How Did Orphanages Spread?

A lot of people think that residential childcare institutions, or ‘orphanages’, are an unavoidable part of life. They think that it is the only way to provide care for children without parents and for children whose parents are unable to care for them. So, it follows, that all countries must have them and that they have been around for as long as settled community living, as we know it, has been in existence. This kind of thinking is illustrated by the headline: “Rwanda Wants to Become Africa’s First Orphanage-Free Country: Here’s How”. While Rwanda’s aim to be orphanage-free is laudable, they will not be the first country.

Residential childcare institutions are not universal, and they certainly are not the only or the best way to provide care to children without parental care. So let’s have a look at how ‘orphanages’ became so widespread and how widespread they are.

Institutional care for the vulnerable, whether it be orphans, the poor or the elderly, are not a natural part of society. While I have not done an in-depth study into the subject, I am reasonably certain that the beginning of orphanages is connected to Catholicism (at that time just known as ‘Christianity’ in Europe), and its spread to wider Christianity. This makes sense, because Catholicism introduced the institutionalisation of adults in monasteries and convents. In turn, the people living in monasteries and convents would sometimes take in those in society who did not have anyone to care for them, including children.

In time, this went from a few individuals among the nuns or friars, to having special orphanages, run by the nuns or the friars. With more babies also being brought in because of the greater grip that Christian morality developed on society, leading to a stigma on unwed motherhood, which in turn led to unwed mothers finding themselves forced to abandon their babies in order to still be able to keep their place in the community.
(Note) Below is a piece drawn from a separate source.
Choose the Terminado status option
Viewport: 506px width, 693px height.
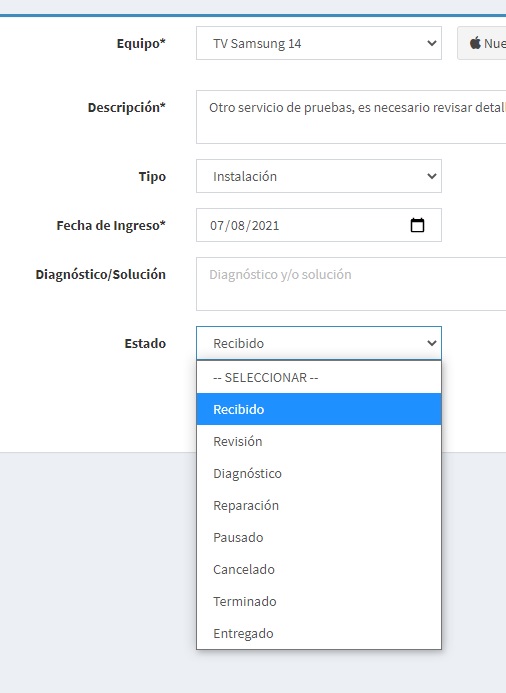(x=319, y=602)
Once Christianity broke up into a number of different schools of thought, non-Catholic faiths did not go in for monastic life, but they did continue the tradition of running orphanages – and condemning birth outside of wedlock. As greater parts of the world were being discovered, Christians of a wide variety of backgrounds travelled across the world as missionaries. Introducing far away people not only the Bible, but also the European education system and to residential institutional childcare: orphanages.

Although today you can find ‘orphanages’ in almost all countries in the world – with many of them run by Muslim, Jewish, Hindu or Buddhist faith-based organisations – I do believe it is by and large a European, Christian export product.

In most countries in the world, until ‘orphanages’ were introduced children who did not have parents or whose parents were incapable of caring for them, would be absorbed and taken care of by their extended family or community. These networks were close knit and provided a safety net for those struggling to cope.

In some countries this is still the case. Of the 13 independent island nations in the Pacific Ocean only Fiji and Samoa have residential institutional childcare – on a small scale. Cook Islands, Kiribati, Marshall Islands, the Federated States of Micronesia, Nauru, Niue, Palau, Solomon Islands, Tuvalu, Tonga and Vanuatu still rely on their extended family structure to take care of vulnerable children, often with some help of government supported community services.

So, it can be done, protect children without institutions. Either by strengthening the traditional communities, or by providing modern alternatives – about which more in another blog.